Bahçeşehir Üniversitesi Hükümet ve Liderlik Okulu tarafından bu yıl sekizincisi düzenlenen Siyaset Okulu programının üçüncü haftasında; Milliyetçi Hareket Partisi Genel Başkan Yardımcısı Yıldırım Tuğrul Türkeş, Koç Üniversitesi Öğretim Üyesi Prof. Dr. Ali Çarkoğlu, T.C. Mersin Milletvekili İsa Gök, Liberal Demokrat Parti Genel Başkanı Cem Toker ve Radikal Gazetesi Köşe Yazarı Oral Çalışların katılımlarıyla seçmen davranışı, bağımsız yargı ve yeni anayasa çalışmaları, 21.yüzyılda demokrasi, liberal demokrasinin tanımı ile Türkiyedeki değişim ve siyaset konularına yer verildi.
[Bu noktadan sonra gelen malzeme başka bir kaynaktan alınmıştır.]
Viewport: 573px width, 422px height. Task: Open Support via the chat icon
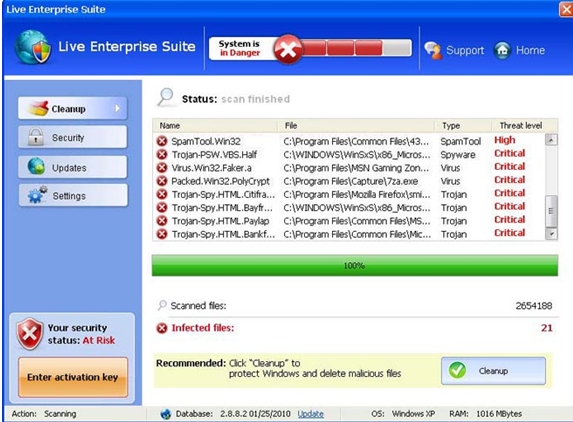click(x=433, y=50)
Programdan satırbaşları şu şekilde:
Yıldırım Tuğrul TÜRKEŞ:
"Her ne kadar koalisyonlarda hükümet mensupları arasında çatışma ihtimali daha fazla olsa da; bu durum tek parti yönetiminin her zaman iyi netice vereceğini göstermez. Demokrasi, insanların çağlar içerisinde bulduğu, en ideali olmasa da en az hatalı yönetim tarzıdır. Demokrasi yönetenler için değil, yönetilenler içindir; demokraside güçlü olması gereken halktır. Siyasal sistem içerisinde güçlü olması gereken iktidar değil muhalefettir. Türkiye'deki işsizlik, çocukların eğitim haklarından faydalanamaması durumunu göz önüne alırsak, iddia edilen "ileri demokrasinin" gerçekte varolmadığını görürüz"
Prof. Dr. Ali ÇARKOĞLU:
"2000'li yıllarda seçime katılma oranı yaklaşık %80'e ulaşarak, yükselme göstermiştir. Bu %80'lik dilime girmeyenlerin tercihini öğrenmek oldukça önemlidir, bazı dengeleri değiştirebilecek güçtedir. Seçmenler partizan ve kararsız seçmenler olarak ikiye ayrılmaktadır, seçimlerdeki oy değişimlerini ise kararsız seçmenler belirlemektedir. Genel gözlem yaparak bazı tespitler yapılabilir ama anketler çok önemli detaylar verir."
İsa GÖK:
"Siyaseti yapan kişinin; aklından çıkarmaması gereken ilk şey hukuktur. Kuralsızlığı esas alırsanız en kötüsü odur; diktatörlüktür. Hukuk bir idealitedir. Bir toplumun sağ salim yürümesi için kurallar olmalıdır. En kötü kural kuralsızlıktan iyidir. Ancak kendi çıkarttığın anayasaya kendin uymuyorsan buna hukuk devleti diyemezsin."
Cem TOKER:
"Ülkemizde sosyal demokratların her şey toplum için, muhafazakâr milliyetçilerin her şey millet için ve dini ideoloji sahibi olan görüştekilerin her şey ümmet için fikirlerine karşı olarak liberalizm bireyciliği savunmaktadır. Liberal demokrasinin beş ayağı vardır, bunlar; serbest piyasa ekonomisi, temel hak ve özgürlükler, hukuk devleti olma, sınırlı devlet ve bireyciliktir. Özgürlüğün olduğu ülkelerde inovasyon vardır."
Oral ÇALIŞLAR:
"Türkiye'deki modernleşme davası, ilerici-gerici kavgası üzerine kurulmuştur. Cumhuriyet tarihi boyunca birbiriyle çatışan iki fikir akımı vardır; Prens Sabahattin'in liberal bakış açısı ve Ahmet Rıza'nın Jakobenci bakış açısı. Bu çatışma içinde otoriter modernizasyon hep baskın çıkmıştır. Ayrıca üretim güçleriyle olan ilişkiler, fikirleri de belirlemektedir. Anadolu'nun muhafazakar üreticisinin üretim güçleriyle olan ilişkisi değiştikçe, fikirleri de değişti: AB üyeliği vurgulanmaya başlandı, demokrasi söylemi güçlend"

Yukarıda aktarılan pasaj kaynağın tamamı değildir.